Instructions:
• A. In the passage about a morning walk in the woods, what time did the writer wake up on Sunday?
• B. For each statement, say whether it agrees with the passage about a morning walk in the woods. Answer yes or no, and quote the words from the passage that decide it.
(i) The writer grew up in suburban Tampa, Florida.
(ii) The writer usually explores the neighboring woods in summer.
(iii) The deer trail the writer followed led to higher ground.
• C. Repeat the passage about a morning walk in the woods word for word, from "The ground was" up to and including "a blue sky.".

Passage to read:
◇ ◇ ◇ ◇ ◇
I have always found solace in the outdoors. Growing up in suburban Tampa, Florida, would seem a hard place to find wilderness, but it was there if you knew where to look. Barefoot, with cutoff jeans and no way for anyone to know where I was, I’d venture out into the swamps along the Hillsborough River in search of a place to quiet my mind. I’d come home hours later, covered in mud and bug bites.

This Sunday morning, I woke around 5 a.m. to see the sun reflecting off the trees, after days of gray and rain. I slipped into my clothes, complete with hooded anorak and bug net. I set off across our dew-covered fields, quickly soaking my pants in the waist-high grass before stepping over the barbed wire and into the neighboring woods we have permission to hike in.

It’s a place I often explore in winter but when the undergrowth and bugs become too much, I usually avoid it. I have always wondered what these woods look like in early summer, so I decided to explore. As in my childhood, I felt the need for an adventure.

The ground was spongy, though I couldn’t see it below the ferns carpeting the forest floor. I was only vaguely aware that I was being followed by a cyclone of mosquitoes swirling and humming around my head and back — I’ve kind of gotten used to them.

My boots slurped, sucked and sloshed through a boggy section before I found a deer trail that I followed until I came to higher ground. Large oak, maple and poplar trees reached up to a blue sky.
◇ ◇ ◇ ◇ ◇
Given material:
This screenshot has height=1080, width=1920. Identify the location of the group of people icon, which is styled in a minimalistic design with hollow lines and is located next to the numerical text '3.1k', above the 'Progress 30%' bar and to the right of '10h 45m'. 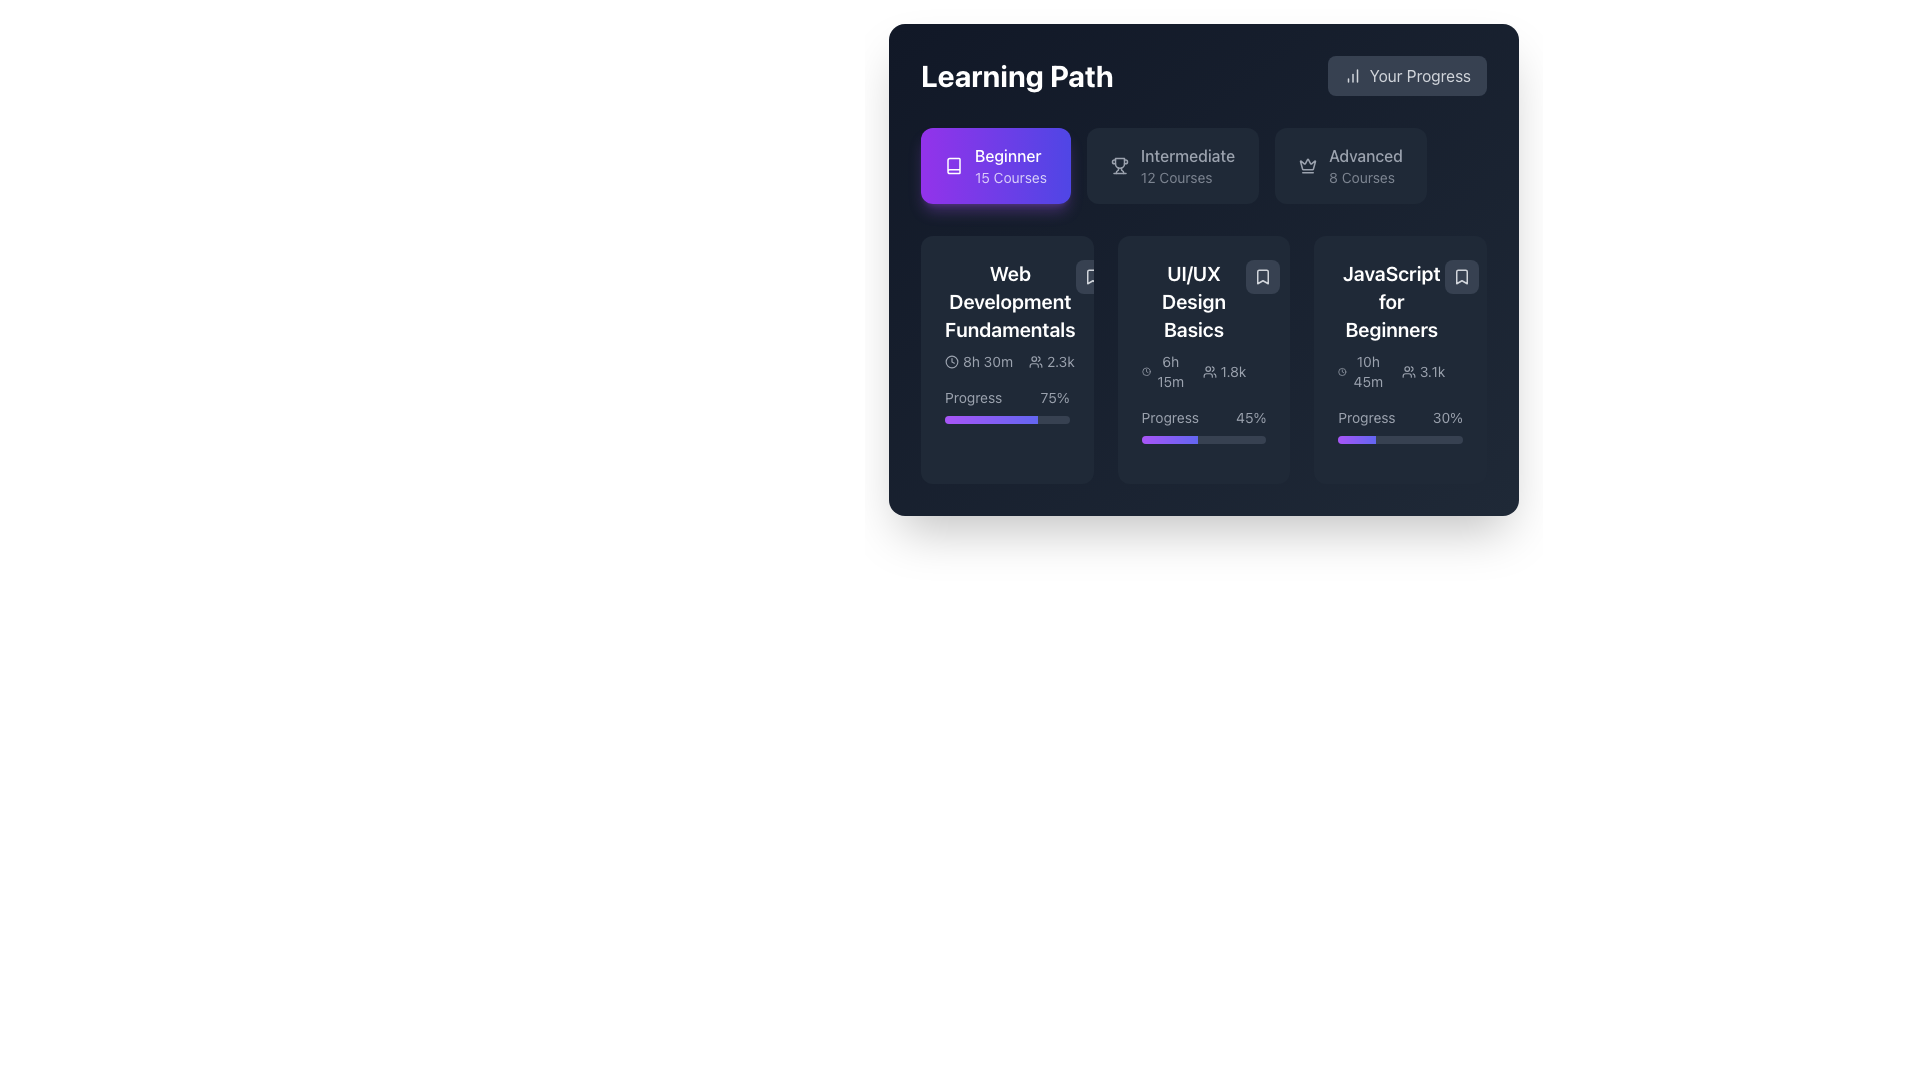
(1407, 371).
◇ ◇ ◇ ◇ ◇
Set of answers:
• A. Around 5 a.m.

• B.
(i) Yes: "Growing up in suburban Tampa, Florida"
(ii) No: "It’s a place I often explore in winter"
(iii) Yes: "I found a deer trail that I followed until I came to higher ground"

• C.
The ground was spongy, though I couldn’t see it below the ferns carpeting the forest floor. I was only vaguely aware that I was being followed by a cyclone of mosquitoes swirling and humming around my head and back — I’ve kind of gotten used to them.

My boots slurped, sucked and sloshed through a boggy section before I found a deer trail that I followed until I came to higher ground. Large oak, maple and poplar trees reached up to a blue sky.